WORK TO COMPLETE: Convert the rows starting with the line that contains "You are a computer-use agent. The" and going on through the line that contains "coord(133,215)" into a JSON list of strings, one string per line, with blank lines left out.

————————

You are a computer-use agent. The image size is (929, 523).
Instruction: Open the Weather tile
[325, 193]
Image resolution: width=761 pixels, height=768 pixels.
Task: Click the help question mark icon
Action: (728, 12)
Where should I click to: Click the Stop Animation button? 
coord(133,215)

————————

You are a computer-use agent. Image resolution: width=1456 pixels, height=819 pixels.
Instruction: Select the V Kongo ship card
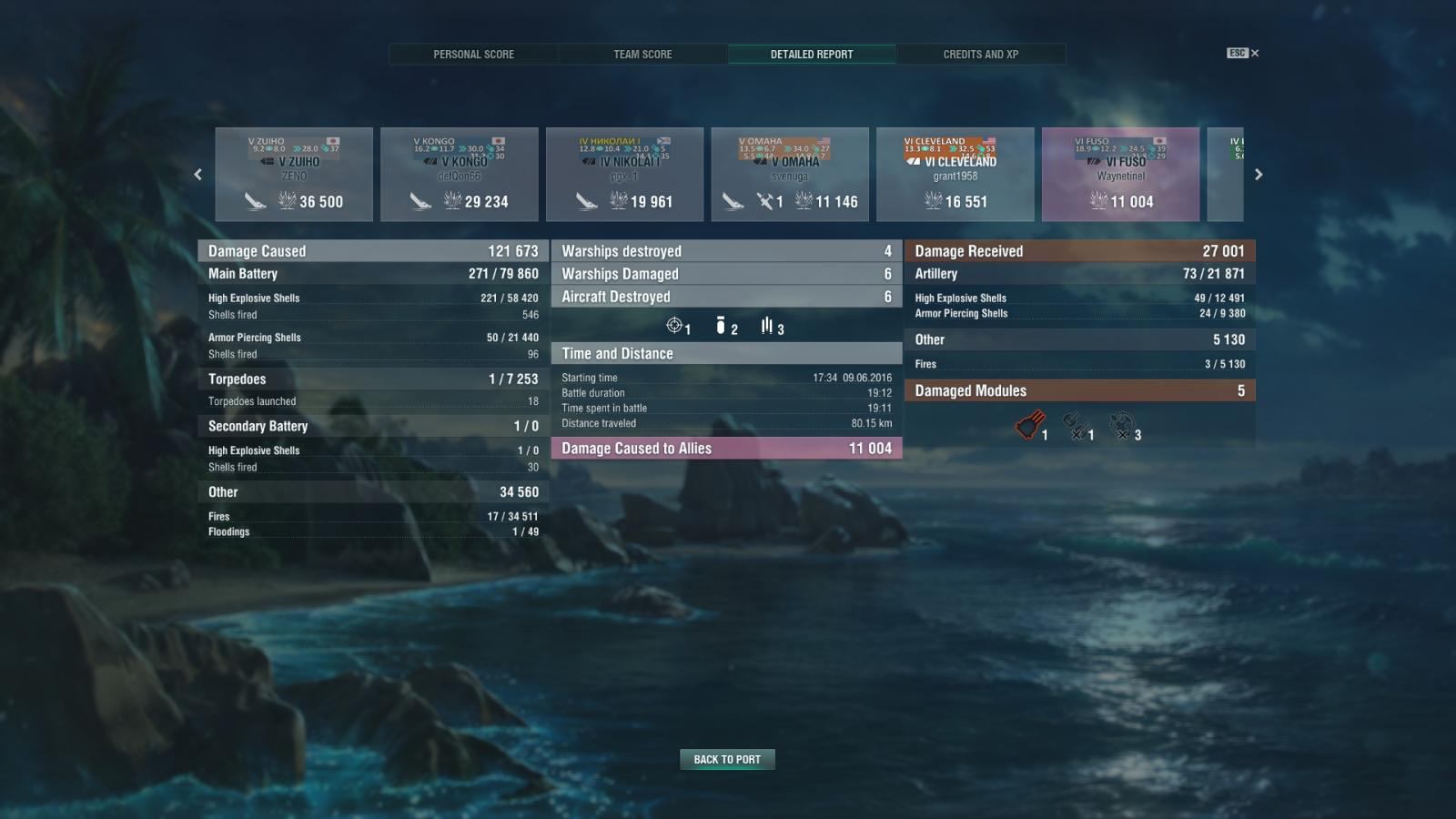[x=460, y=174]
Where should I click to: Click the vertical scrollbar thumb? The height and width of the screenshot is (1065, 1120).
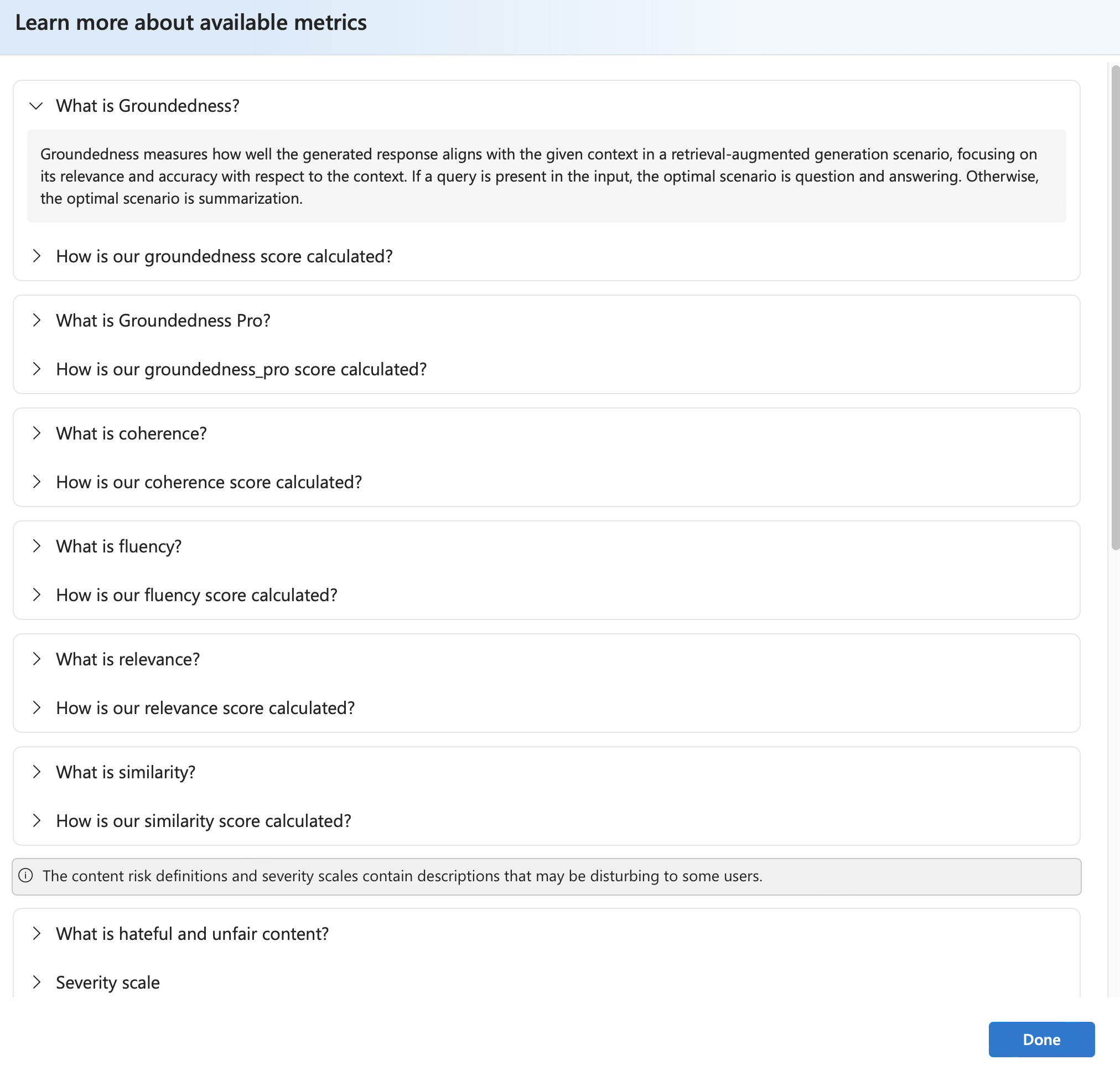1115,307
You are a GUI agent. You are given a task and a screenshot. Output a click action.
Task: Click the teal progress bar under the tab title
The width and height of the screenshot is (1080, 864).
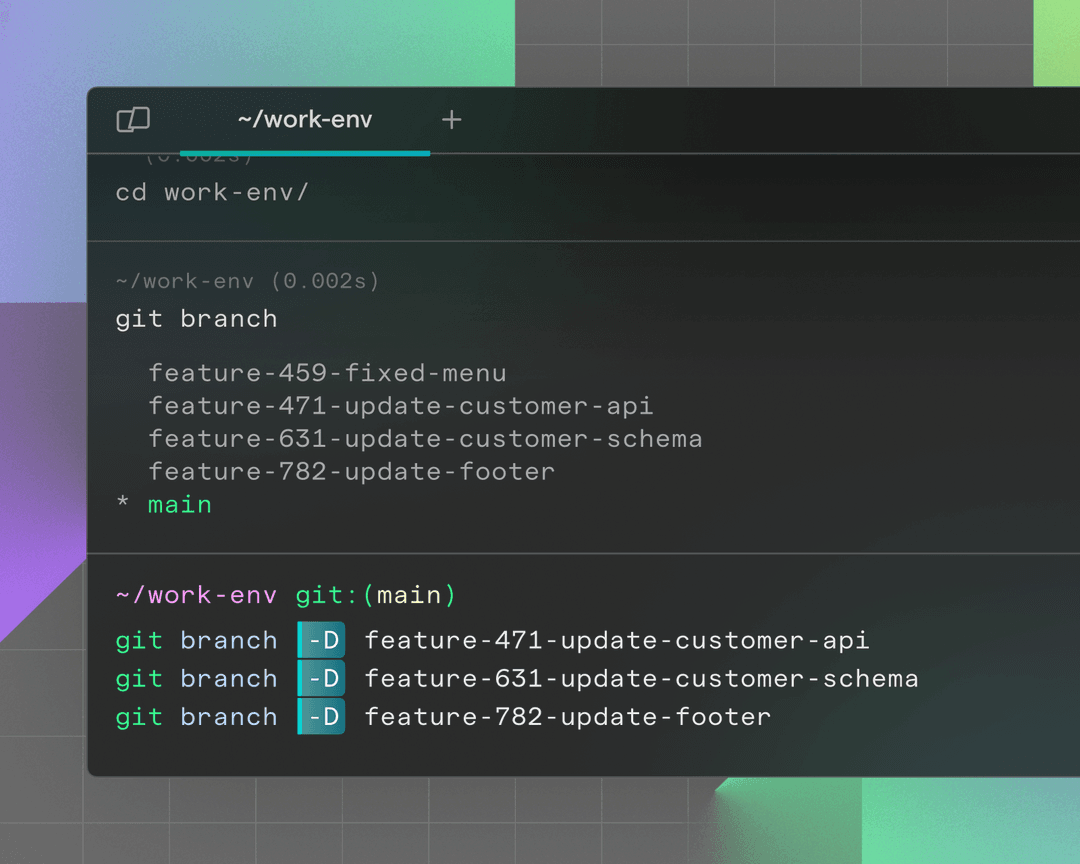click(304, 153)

————————

SOLUTION TO THE EXERCISE:
[
  "You are a computer-use agent. The image size is (929, 523).",
  "Instruction: Open the Weather tile",
  "[325, 193]",
  "Image resolution: width=761 pixels, height=768 pixels.",
  "Task: Click the help question mark icon",
  "Action: (728, 12)",
  "Where should I click to: Click the Stop Animation button? ",
  "coord(133,215)"
]